On Monday, Oct. 5, at 7 pm in Wellesley’s Schneider Hall Theatre, Jamaican-American novelist Colin Channer will present a monologue, “How to Beat a Child the Right and Proper Way,” a contrarian look at mother-daughter relationships. Channer is the Newhouse visiting professor in creative writing at Wellesley and founder and artistic director of the annual Calabash International Literary Festival in Jamaica.

“How to Beat” will feature storytelling, lighting design and live music. New York-based Barbadian singer/songwriter David Pilgrim will play acoustic guitar, percussion and electric bass.

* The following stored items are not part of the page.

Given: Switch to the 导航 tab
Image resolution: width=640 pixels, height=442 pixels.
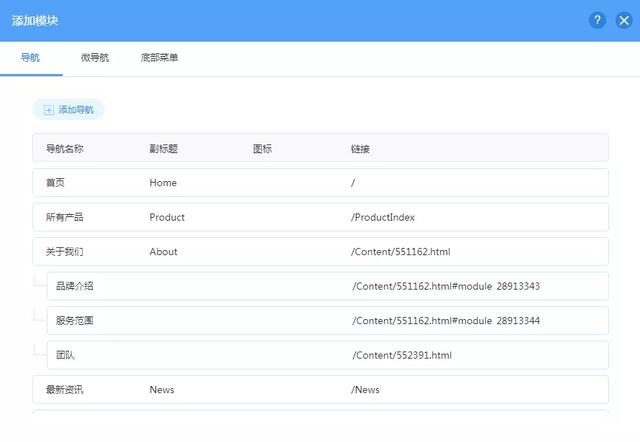Looking at the screenshot, I should point(30,58).
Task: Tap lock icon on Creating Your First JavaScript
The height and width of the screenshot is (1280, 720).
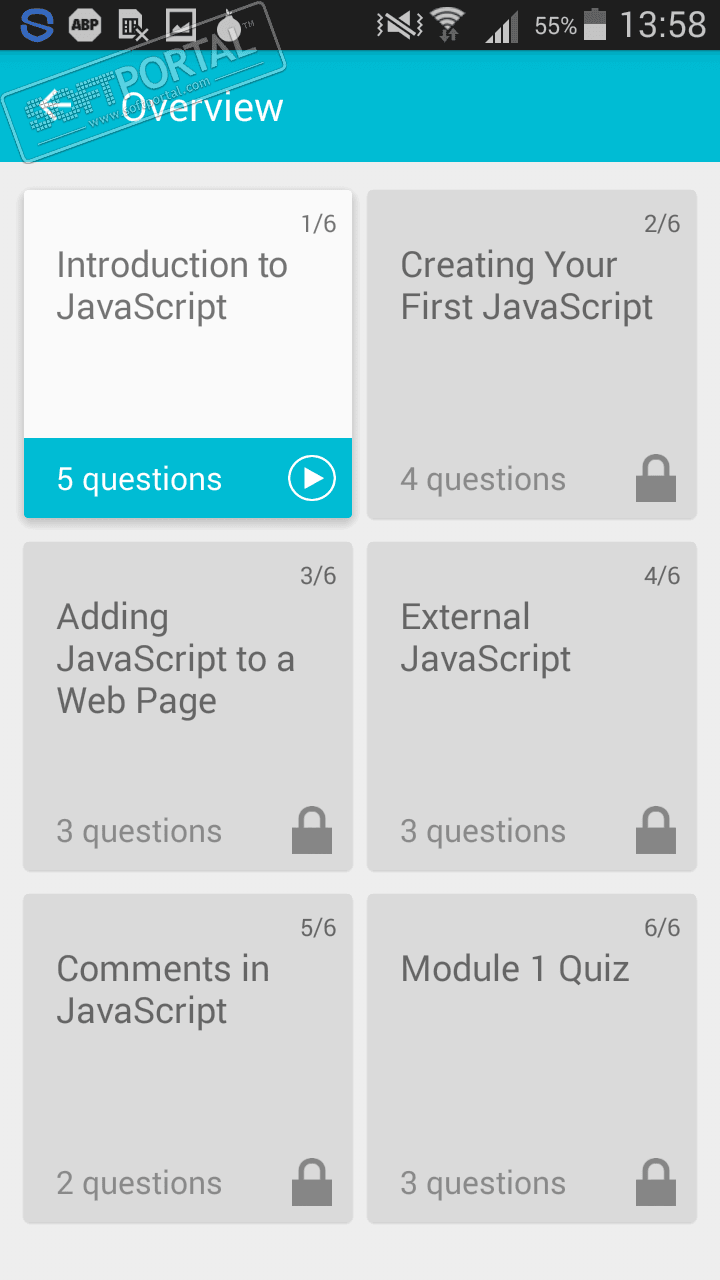Action: point(656,479)
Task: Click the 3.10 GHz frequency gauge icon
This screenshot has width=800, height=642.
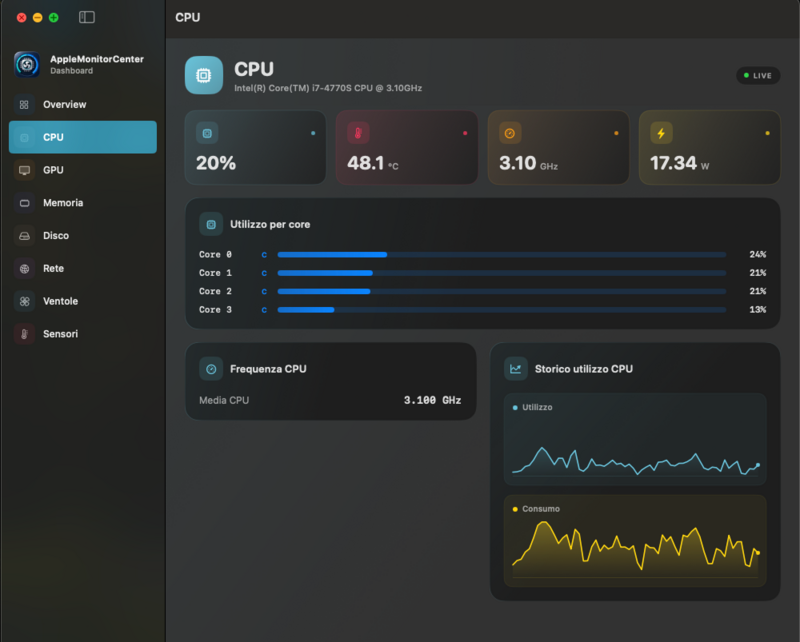Action: click(x=510, y=133)
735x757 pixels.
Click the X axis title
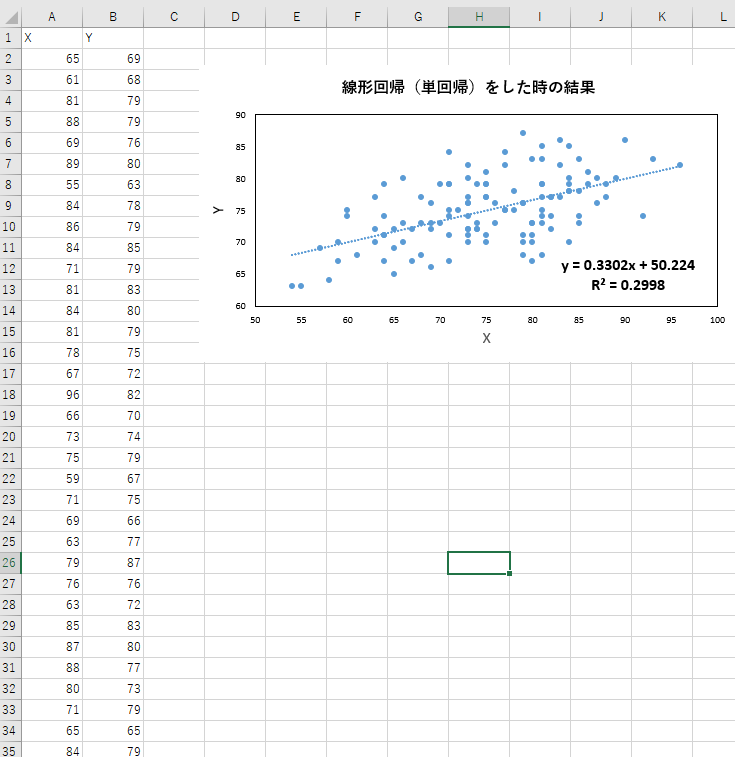(x=486, y=338)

The New York Times called “How to Beat” “something of a tour de force spoken in different registers of Jamaican English.”  The Times Literary Supplement in the U.K. describes the piece as a “hilariously digressive monologue delivered by a Jamaican woman to a class of mature students in the United States.” Channer last performed “How to Beat” in 2007 at the Public Theater in New York.

“The story is based on an actual incident that took place in my family,” said Channer. “My sister was a teenager at the time. I didn’t want to tell another ‘my-immigrant-mother-abused-me story.’ Those are easy to write. Those get easy praise. Telling the story from the mother’s point of view gave me the opportunity to explore an amazingly complicated headspace –- one shaped by gender, class, religion, race, tectonic shifts in geopolitics, and smaller, more local shifts toward liberal thought in a conservative place. It also gave me a voice whose pitch was made for comedy.”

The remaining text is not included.